Quick bit of additional info: I ran compression all four ways: RAID->RAID, SSD->RAID, RAID->SSD, SSD->SSD All of them were slow. Turned off power savings in the bios, turned off speed step (which grayed out Turbo Boost), turned off GPU Render Standby... then my computer stopped booting properly (outside the scope of this bug report but pretty frustrating personally)... I'd tried it in the past though, so the results remain valid. Also tried something called "VMM" which sounds like a virtualization thing. The point is, none of that made any significant difference in the compression speeds. 1st pass, 1 CPU is at ~90%, the others at ~30% each. 2nd pass, they are all right around 100% - John would know better but I suspect the first pass doesn't lend itself to threading well. Basically, it all looks just how it did when it was running full speed, but pretty consistently a factor of 5-7 slower (7-9 fps verses 25). I noticed the change immediately on upgrade from 12.04 to 12.10. I remember a similar slowdown years back which went away "on its own" likely due to a system update.
I just upgraded to kernel 3.8-rc2 and it has been running for an hour without slowdown, so I'm pretty sure it has been fixed. Can anyone confirm this?
btw, kernel 3.7.3 seems to work fine as well. I thought I already tested 3.7, maybe it was fixed with one of the 3.7.x releases or I just remember it wrong... ;)
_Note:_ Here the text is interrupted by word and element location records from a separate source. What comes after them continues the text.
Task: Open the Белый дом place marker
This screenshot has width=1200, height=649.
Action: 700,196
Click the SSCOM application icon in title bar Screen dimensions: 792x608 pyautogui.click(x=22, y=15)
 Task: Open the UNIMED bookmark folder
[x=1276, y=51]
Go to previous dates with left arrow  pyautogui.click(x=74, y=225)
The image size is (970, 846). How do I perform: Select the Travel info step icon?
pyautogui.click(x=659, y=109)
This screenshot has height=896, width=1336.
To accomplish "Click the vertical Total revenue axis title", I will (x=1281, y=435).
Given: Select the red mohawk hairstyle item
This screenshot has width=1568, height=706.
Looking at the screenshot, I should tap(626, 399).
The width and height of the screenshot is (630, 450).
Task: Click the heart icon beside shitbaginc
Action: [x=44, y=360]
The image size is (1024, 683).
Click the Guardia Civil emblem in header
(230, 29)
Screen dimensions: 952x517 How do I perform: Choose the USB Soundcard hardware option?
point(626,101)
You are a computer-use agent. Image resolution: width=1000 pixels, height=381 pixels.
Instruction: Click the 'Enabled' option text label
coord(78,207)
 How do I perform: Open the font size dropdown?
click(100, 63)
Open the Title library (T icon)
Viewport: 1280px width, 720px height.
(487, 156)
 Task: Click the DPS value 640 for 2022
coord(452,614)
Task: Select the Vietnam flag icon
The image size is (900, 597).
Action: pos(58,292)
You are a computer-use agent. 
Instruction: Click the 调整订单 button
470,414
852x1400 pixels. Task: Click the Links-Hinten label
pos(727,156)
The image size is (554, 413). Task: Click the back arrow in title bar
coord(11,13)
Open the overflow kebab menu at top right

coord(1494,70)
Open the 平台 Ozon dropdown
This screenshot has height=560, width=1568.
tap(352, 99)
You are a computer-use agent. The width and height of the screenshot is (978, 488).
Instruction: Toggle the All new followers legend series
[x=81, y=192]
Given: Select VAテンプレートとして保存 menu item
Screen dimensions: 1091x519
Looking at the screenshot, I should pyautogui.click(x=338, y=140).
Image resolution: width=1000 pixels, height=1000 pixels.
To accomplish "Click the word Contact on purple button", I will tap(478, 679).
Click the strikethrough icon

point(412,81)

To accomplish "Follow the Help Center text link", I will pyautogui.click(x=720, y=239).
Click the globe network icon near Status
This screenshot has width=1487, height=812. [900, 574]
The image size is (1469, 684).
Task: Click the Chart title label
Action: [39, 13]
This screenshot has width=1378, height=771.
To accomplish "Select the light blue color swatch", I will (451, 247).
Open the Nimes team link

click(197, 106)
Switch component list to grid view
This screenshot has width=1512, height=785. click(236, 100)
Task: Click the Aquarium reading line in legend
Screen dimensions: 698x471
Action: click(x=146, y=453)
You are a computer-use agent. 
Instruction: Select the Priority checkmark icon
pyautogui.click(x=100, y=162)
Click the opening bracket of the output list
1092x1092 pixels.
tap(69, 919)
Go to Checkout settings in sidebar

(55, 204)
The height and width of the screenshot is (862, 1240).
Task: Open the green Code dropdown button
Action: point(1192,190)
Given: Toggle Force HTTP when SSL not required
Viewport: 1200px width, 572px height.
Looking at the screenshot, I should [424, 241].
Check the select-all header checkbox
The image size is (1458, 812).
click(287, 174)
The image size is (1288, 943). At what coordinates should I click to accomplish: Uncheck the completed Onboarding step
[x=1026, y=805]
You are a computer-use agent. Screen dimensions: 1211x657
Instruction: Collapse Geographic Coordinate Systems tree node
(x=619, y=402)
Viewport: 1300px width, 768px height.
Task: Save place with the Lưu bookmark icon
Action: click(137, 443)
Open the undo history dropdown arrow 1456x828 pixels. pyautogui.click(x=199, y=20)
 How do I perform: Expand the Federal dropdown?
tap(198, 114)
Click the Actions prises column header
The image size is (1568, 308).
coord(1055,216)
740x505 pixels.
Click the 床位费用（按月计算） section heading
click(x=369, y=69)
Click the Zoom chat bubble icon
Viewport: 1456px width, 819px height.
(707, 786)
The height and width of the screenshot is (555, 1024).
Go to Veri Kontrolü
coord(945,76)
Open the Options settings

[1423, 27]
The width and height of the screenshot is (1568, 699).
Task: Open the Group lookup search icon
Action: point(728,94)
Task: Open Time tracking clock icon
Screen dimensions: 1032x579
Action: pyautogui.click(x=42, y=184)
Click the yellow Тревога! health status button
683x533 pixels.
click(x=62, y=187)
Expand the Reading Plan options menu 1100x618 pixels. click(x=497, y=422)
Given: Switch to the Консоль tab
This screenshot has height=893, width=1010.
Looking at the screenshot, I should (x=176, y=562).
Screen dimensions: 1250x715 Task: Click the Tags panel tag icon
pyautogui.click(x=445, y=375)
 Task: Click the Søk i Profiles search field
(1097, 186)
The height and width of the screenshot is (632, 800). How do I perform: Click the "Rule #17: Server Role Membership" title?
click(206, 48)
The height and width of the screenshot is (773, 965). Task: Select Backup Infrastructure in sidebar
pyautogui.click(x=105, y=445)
I just installed Arch Linux's latest kernel on my problem i5 machine: $ uname -a Linux mbe 3.7.5-1-ARCH #1 SMP PREEMPT Mon Jan 28 10:03:32 CET 2013 x86_64 GNU/Linux Intel(R) Core(TM) i5-3450S CPU @ 2.80GHz and the problem does not exist anymore for me as well. Mike
If 3.7 is fixing it, I am going to close this out. please reopen if you are seeing the slowdown with 3.7.5 or newer.